Receiving so much attention so quickly bears the earmarks of a dubious media obsession. But during his breakthrough A3C performance at the Star Bar in November, Jame$ took the stage like a seasoned vet. He's a natural at working the crowd, and the mob that nearly pushed him off the stage. That fans were already mouthing the words to his songs only underscored the current mania surrounding the rapper.

Off stage, Jame$ has aligned himself with the burgeoning local movement/branding campaign #NewAtlanta — so named because it started as a hashtag on Twitter. Simply put, it's a loose collective of like-minded artists, musicians, and creative types advocating for artistic growth within a younger Atlanta scene. Others affiliated with #NewAtlanta include singer/songwriter Spree Wilson, production team the Flush, clothing designer Chilly O, and local hip-hop outfit Two9. It's still a nebulous distinction, but #New Atlanta gives a name to everything from the artists' creative endeavors to some participants' hosting of food drives for the homeless on Sunday afternoons. Perhaps Jame$ says it best: "What #NewAtlanta means to me is that the new guys are in town. New musicians, tattoo artists, and creative people," he says. "We're recycling culture a little, but we're giving it a new format."

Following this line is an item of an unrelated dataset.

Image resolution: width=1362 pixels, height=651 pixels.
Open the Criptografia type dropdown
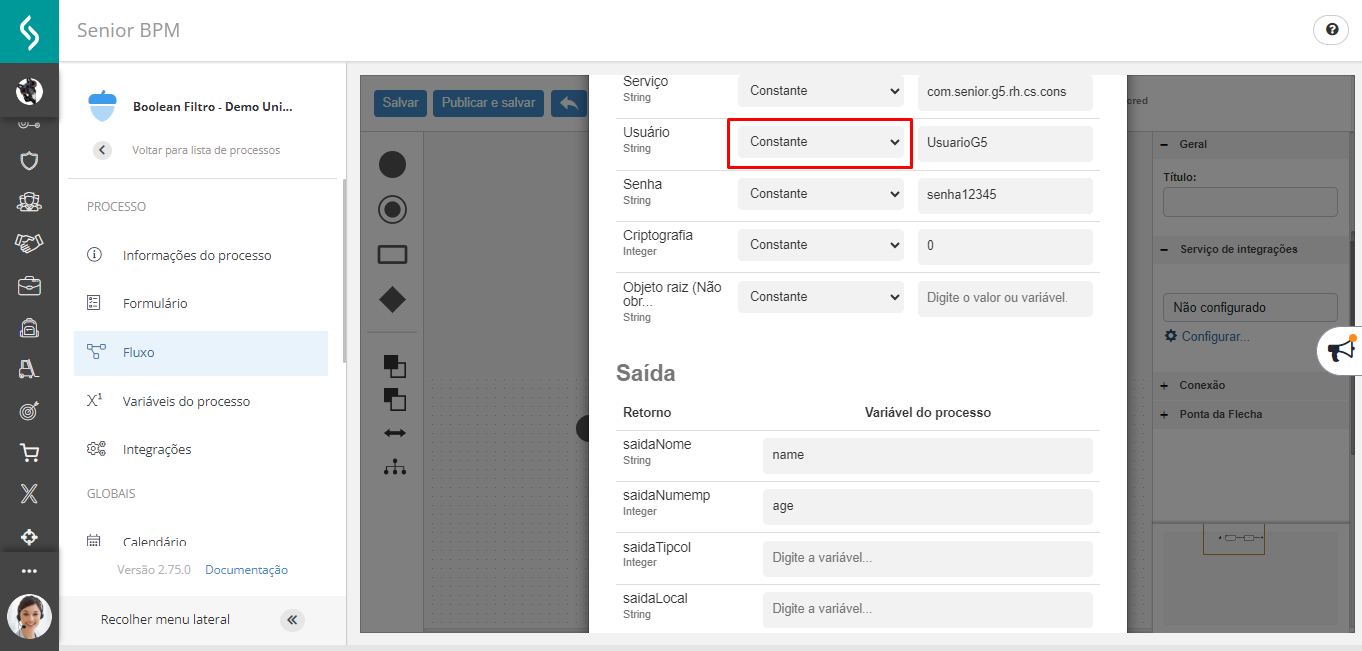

Now that he's signed a hefty deal with Def Jam, it's time for Jame$ to live up to the hype. The coming year will be all about playing more shows, hustling, making videos, and letting the songs that have carried him this far keep pushing him along. "This whole thing is obviously about more than one song," he says. "I just want to keep it going." No word yet on when his follow-up will be released. In the meantime, Don't Be S.A.F.E. is less than a year old — there's still plenty of gold to polish on his debut.